Another idea I had with this concept is to make an LLM-proof captcha. Maybe humans can detect the characters in the 'motion' itself, which could be unique to us?

- The captcha would be generated like this on a headless browser, and recorded as a video, which is then served to the user.

- We can make the background also move in random directions, to prevent just detecting which pixels are changing and drawing an outline.

- I tried also having the text itself move (bounce like the DVD logo). Somehow makes it even more readable.

I definitely know nothing about how LLMs interpret video, or optics, so please let me know if this is dumb.

  • squigz 2 days ago

    As if captchas aren't painful enough for visually impaired users...

  • xandrius 2 days ago

    I don't think we need more capable people thinking of silly captchas.

    • ATechGuy a day ago

      Why? stopping LLM crawlers is a need now. We've seen more capable people working for undergrad dropouts.

  • pwdisswordfishz 2 days ago

    Take N screenshots, XOR them pairwise, OR the results, then perform normal OCR.

    • ranger_danger 2 days ago

      Yes but this is prohibitively expensive for a large bot network to employ.

      Wasn't that the whole point of Anubis?

andai 2 days ago

Neat! I've seen stuff like this that works as a magic eye thing. So you cross your eyes (or make them parallel, depending on the type of image) and it makes a 3d animation appear in front of the page.

*Data shown:*
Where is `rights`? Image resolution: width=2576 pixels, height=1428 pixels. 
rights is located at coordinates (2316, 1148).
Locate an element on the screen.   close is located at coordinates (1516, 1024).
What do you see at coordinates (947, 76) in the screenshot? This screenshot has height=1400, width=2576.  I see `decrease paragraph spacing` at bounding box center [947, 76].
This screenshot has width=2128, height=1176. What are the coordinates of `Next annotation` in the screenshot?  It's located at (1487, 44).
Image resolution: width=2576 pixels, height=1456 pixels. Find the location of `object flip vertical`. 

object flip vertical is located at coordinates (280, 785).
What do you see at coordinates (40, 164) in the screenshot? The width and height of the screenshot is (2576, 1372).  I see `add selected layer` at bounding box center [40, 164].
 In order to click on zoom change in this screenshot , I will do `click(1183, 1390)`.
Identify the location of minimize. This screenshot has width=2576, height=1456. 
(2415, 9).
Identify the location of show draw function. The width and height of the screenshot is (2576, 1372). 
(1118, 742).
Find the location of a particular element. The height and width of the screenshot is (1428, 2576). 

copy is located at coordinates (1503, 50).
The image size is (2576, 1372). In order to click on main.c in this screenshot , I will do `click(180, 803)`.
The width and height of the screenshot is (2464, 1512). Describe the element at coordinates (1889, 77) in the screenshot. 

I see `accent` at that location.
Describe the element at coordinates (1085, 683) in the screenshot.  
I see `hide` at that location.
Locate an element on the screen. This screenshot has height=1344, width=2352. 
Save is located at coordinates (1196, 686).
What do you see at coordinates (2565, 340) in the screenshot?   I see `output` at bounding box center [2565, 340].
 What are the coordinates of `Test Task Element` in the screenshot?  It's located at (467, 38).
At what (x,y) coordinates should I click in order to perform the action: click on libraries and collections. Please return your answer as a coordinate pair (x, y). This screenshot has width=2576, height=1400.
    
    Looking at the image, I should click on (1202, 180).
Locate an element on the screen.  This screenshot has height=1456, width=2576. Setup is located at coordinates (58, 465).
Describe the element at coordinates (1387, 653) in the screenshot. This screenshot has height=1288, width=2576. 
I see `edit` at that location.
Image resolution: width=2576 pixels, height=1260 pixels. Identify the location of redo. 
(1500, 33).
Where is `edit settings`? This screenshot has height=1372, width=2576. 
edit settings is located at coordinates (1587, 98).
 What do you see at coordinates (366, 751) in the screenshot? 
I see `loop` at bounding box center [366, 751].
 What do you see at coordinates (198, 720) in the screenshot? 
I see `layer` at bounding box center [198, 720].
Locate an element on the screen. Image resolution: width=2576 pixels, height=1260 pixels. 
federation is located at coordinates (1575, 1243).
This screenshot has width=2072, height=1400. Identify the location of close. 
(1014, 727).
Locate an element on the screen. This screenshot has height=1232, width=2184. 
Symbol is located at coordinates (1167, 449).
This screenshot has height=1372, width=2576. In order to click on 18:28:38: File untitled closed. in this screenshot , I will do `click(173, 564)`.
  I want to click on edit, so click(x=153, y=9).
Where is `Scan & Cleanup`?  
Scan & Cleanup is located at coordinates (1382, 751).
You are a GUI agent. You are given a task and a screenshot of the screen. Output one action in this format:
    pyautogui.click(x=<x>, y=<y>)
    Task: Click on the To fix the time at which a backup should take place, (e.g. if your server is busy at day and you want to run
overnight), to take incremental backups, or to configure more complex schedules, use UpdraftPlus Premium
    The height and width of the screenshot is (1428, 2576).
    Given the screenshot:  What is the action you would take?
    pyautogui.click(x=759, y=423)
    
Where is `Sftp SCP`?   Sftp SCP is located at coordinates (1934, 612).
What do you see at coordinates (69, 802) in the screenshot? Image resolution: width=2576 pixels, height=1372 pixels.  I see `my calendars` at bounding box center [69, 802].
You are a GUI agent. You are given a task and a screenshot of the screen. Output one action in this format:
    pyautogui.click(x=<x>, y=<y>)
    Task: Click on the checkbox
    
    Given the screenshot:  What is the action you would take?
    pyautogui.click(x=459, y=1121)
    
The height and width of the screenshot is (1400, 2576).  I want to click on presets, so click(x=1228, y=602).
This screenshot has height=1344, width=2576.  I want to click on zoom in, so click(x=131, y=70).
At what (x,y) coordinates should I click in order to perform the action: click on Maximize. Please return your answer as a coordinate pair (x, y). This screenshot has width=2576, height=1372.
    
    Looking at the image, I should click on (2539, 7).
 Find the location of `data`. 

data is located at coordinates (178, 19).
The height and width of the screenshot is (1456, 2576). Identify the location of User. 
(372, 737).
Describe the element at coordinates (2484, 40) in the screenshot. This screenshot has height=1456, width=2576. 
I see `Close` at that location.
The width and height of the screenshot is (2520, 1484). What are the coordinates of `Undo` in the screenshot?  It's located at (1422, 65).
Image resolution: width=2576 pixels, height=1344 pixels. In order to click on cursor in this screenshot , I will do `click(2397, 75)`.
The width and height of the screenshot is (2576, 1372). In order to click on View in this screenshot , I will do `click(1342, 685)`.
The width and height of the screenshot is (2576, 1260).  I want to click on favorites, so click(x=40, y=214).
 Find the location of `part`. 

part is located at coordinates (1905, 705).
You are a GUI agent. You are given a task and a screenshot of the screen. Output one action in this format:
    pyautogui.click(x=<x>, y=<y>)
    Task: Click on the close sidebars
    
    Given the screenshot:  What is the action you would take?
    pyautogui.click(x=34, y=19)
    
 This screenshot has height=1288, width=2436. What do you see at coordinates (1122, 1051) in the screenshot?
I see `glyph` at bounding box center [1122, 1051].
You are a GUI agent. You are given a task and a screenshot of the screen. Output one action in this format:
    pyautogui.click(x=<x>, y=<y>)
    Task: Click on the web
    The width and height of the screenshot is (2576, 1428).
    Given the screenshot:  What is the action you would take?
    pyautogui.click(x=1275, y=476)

*Work to complete:* Copy the part of the captcha discussion starting with "I definitely know" and going on through "for undergrad dropouts.", substituting "puzzles" for "captchas". The records are separate material, unrelated to the captcha discussion.

*Response area:*
I definitely know nothing about how LLMs interpret video, or optics, so please let me know if this is dumb.

  • squigz 2 days ago

    As if puzzles aren't painful enough for visually impaired users...

  • xandrius 2 days ago

    I don't think we need more capable people thinking of silly puzzles.

    • ATechGuy a day ago

      Why? stopping LLM crawlers is a need now. We've seen more capable people working for undergrad dropouts.